### Exercise description
Only an exact copy belongs in the answer: the line with "Image resolution: width=609" and every line after it through the end of the records, pictures left out.

BEGIN Task inputs

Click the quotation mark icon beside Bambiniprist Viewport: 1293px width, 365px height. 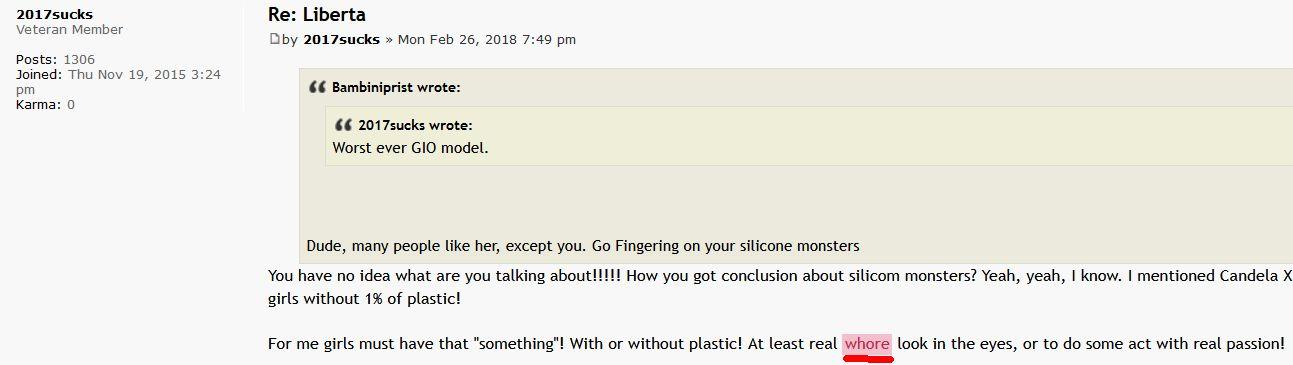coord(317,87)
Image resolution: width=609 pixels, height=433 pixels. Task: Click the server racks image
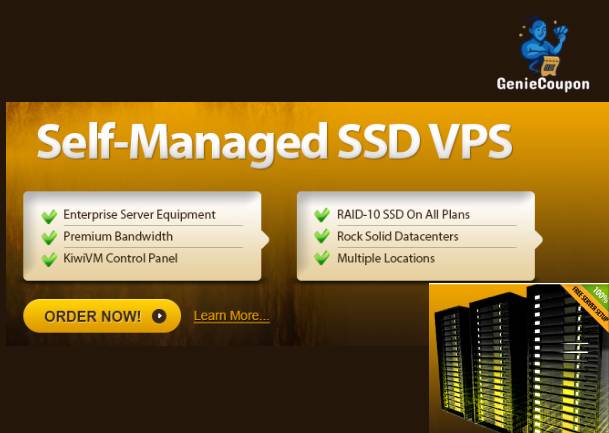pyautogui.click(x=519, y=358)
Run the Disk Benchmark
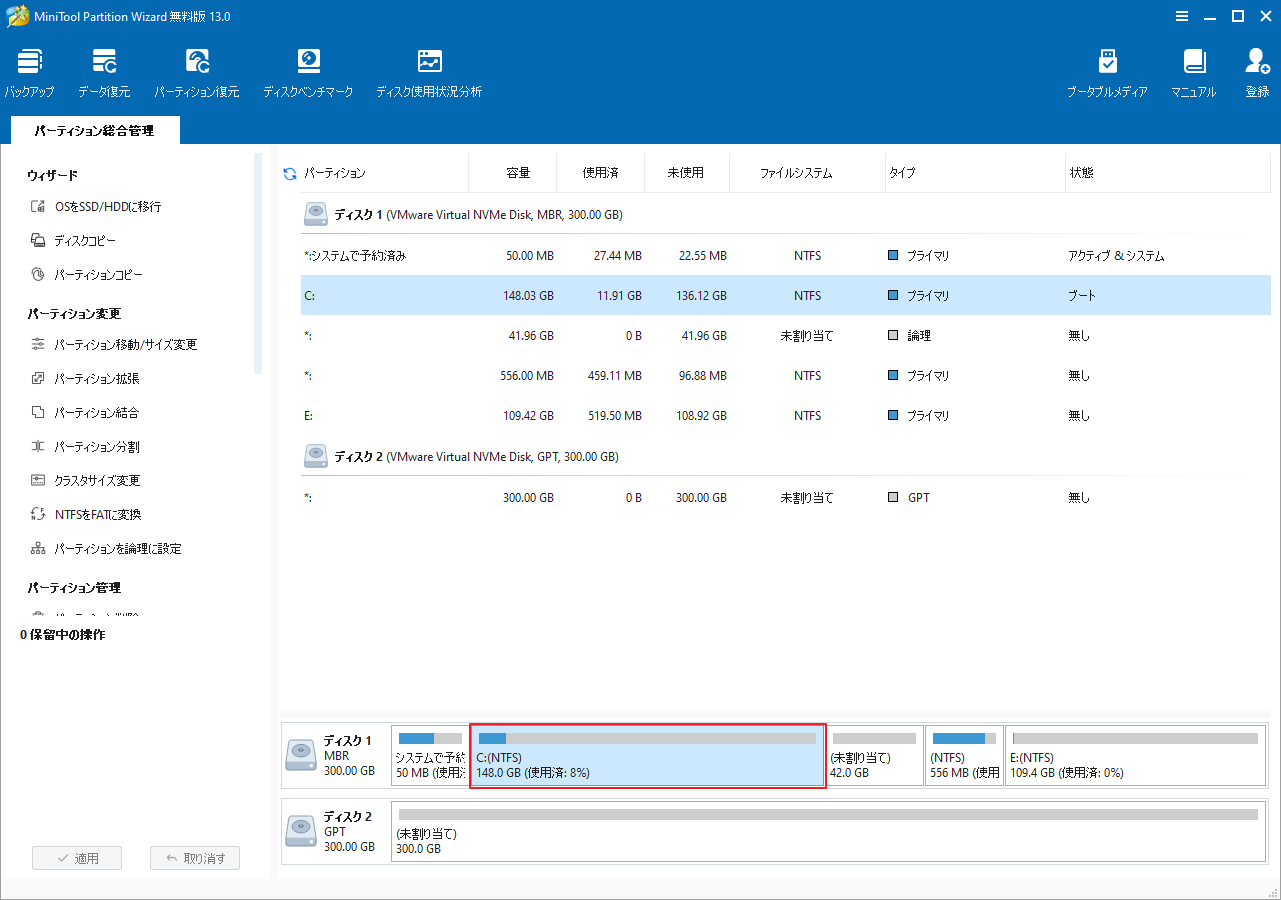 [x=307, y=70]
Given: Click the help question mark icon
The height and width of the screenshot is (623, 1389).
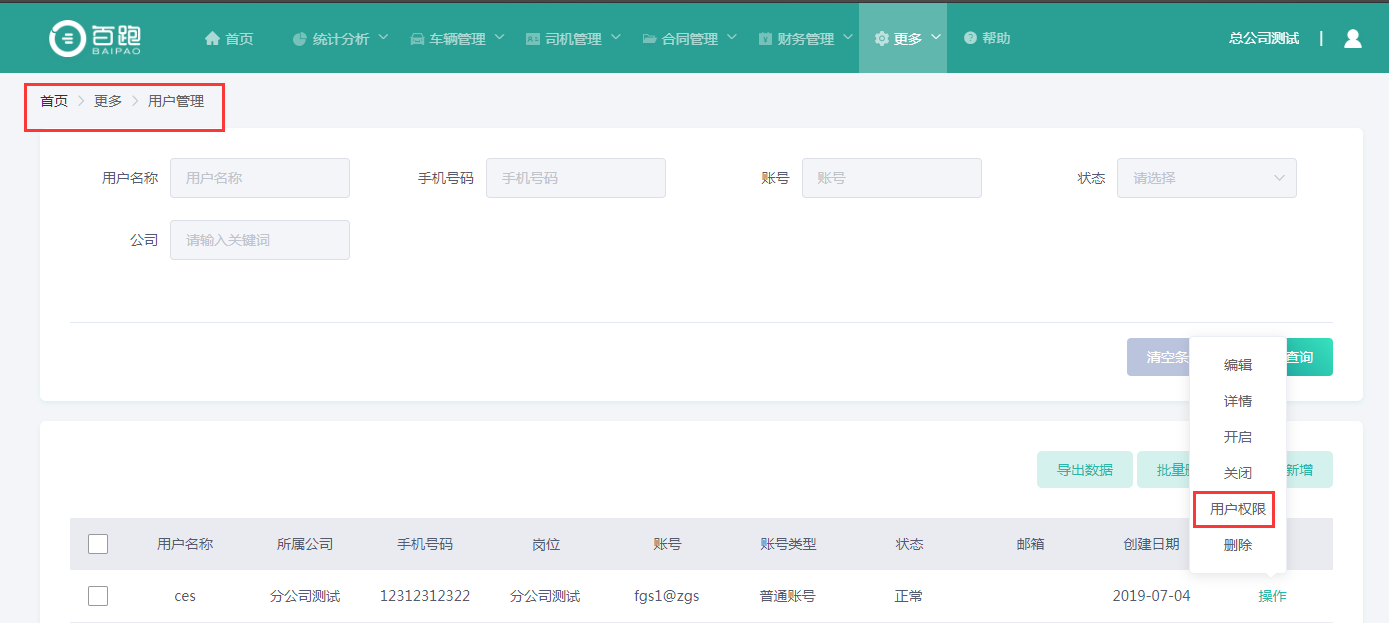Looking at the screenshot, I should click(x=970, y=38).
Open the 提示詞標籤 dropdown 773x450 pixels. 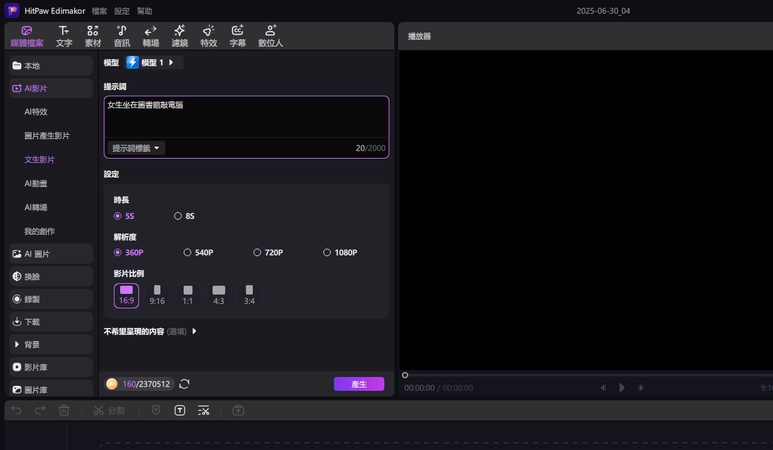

END Task inputs

### Written solution
Image resolution: width=609 pixels, height=433 pixels. Task: Click the server racks image
pyautogui.click(x=519, y=358)
Run the Disk Benchmark
 [x=307, y=70]
Given: Click the help question mark icon
The height and width of the screenshot is (623, 1389).
Looking at the screenshot, I should click(x=970, y=38).
Open the 提示詞標籤 dropdown 773x450 pixels. 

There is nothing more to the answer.